There was a marked increase in the percentage of patients presenting with a spontaneous pneumothorax with a background history of cannabis use as depicted n Figure 1.

Table 1 (Please refer to attached Figure 5)

VATS: Video-Assisted Thoracoscopic Surgery; S: Significant; NS: Non-significant; LOS: Length of stay, SD: standard deviation.

 

Figure 1: Prevalence of cannabis use in patients presenting with first spontaneous pneumothorax

Cannabis Indica

Figure 2. CT of Bullae & pneumothorax

Figure 3. VATS view of Bulla & adhesion

Figure 4. Histology

 

Discussion

Our study included a population of 157 patients who presented with the first-time spontaneous pneumothorax. The demographics of our two groups demonstrated a significantly younger age in the cannabis users. This is largely commensurate with the increasing use of cannabis in the lower age groups found worldwide and is the most common recreational drug use in the age group between 20-40 years. Although spontaneous pneumothoraces are traditionally found in the younger lean males, there was a significantly larger percentage of patients who were male in the cannabis group. This again reflects the demographics of cannabis users in the general population.

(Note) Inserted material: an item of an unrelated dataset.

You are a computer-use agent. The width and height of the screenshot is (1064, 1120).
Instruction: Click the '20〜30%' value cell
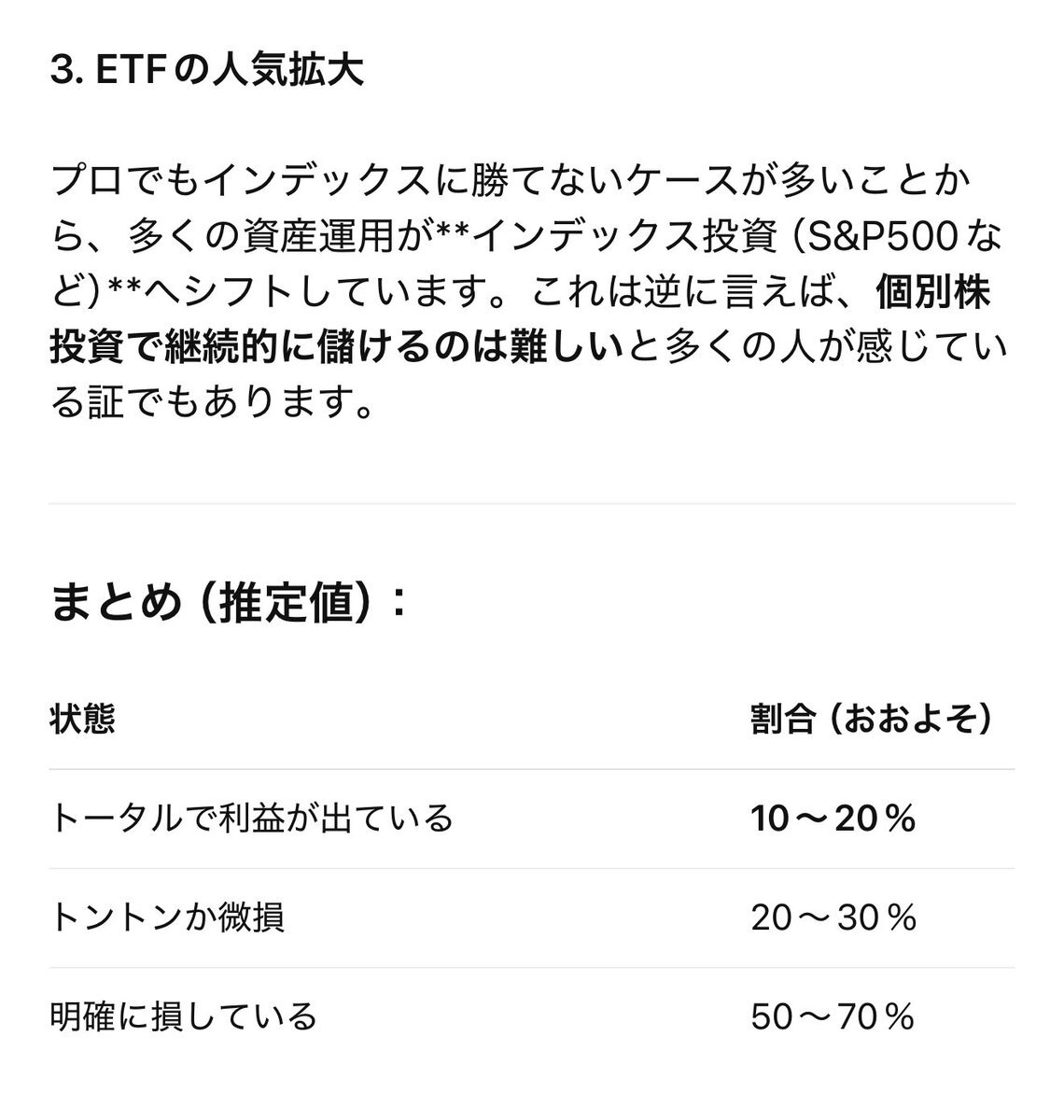[833, 917]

Tobacco smoking was also significantly higher in the cannabis group and generally much higher than the general population when comparing both groups. These results are not surprising given that previous studies have shown that there is indeed an association between tobacco smoking and pneumothorax [1, 2]. Both groups found a very strong association between tobacco smoking and pneumothorax; Bense et al found an almost 22-fold increase in the relative risk in males who smoke as well as a dose-response relationship. It must be noted, however, that many patients who smoke cannabis also smoke tobacco and the results may be confounding each other. The addition of cannabis to tobacco smoking may increase the risk of pneumothorax, although some studies mention that isolated cannabis smokers may have a protective effect in preventing pneumothorax [6].

The operative strategy used in both cohorts was similar and a VATS approach was used to inspect and treat the underlying pathology (Fig4). There was a higher rate of complications, such as chest infection in the non-cannabis group. This may reflect the fact that the underlying pathology in this group is often varied and due to several different causes.  The non-cannabis group also had a higher rate of air leaks post-operatively. We speculate that this may be due to other factors such as a higher age group, and other concomitant comorbidities. The cannabis group was generally young fit and otherwise healthy compared to the non-cannabis group.


Conclusion

Our study is limited by its small sample group and retrospective nature and the inherent recall bias of patients. In conclusion, we noticed an increasing prevalence of cannabis use in a patient presenting with a first-time pneumothorax referred for surgery. However, any conclusions with regards to outcomes must not be generalized as it is difficult to conclude these small retrospective studies. Further studies looking into cannabis use and pneumothorax are warranted. 

 

References

[1] Bense L, Eklund G, Odont D, et al. “Smoking and the increased risk of contracting spontaneous pneumothorax”. Chest 1987; 92: 1009–1012.

[2] Jansveld CAF, Dijkman JH. “Primary spontaneous pneumothorax and smoking”. Br Med J 1975; 4: 559–560.

[3] Tan C, Hatam N, Treasure T. “Bullous disease of the lung and cannabis smoking: Insufficient evidence for a causative link”. Journal of the Royal Society of Medicine. Epub ahead of print 2006. DOI: 10.1258/jrsm.99.2.77.

[4] Hii SW, Tam JDC, Thompson BR, et al. “Bullous lung disease due to marijuana”. Respirology. Epub ahead of print 2008. DOI: 10.1111/j.1440-1843.2007.01186.x.

[5] Johnson MK, Smith RP, Morrison D, et al. “Large lung bullae in marijuana smokers”. Thorax. Epub ahead of print 2000. DOI: 10.1136/thorax.55.4.340.

[6] Olesen WH, Katballe N, Sindby JE, et al. “Cannabis increased the risk of primary spontaneous pneumothorax in tobacco smokers: A case-control study”. Eur J Cardio-thoracic Surg. Epub ahead of print 2017. DOI: 10.1093/ejcts/ezx160.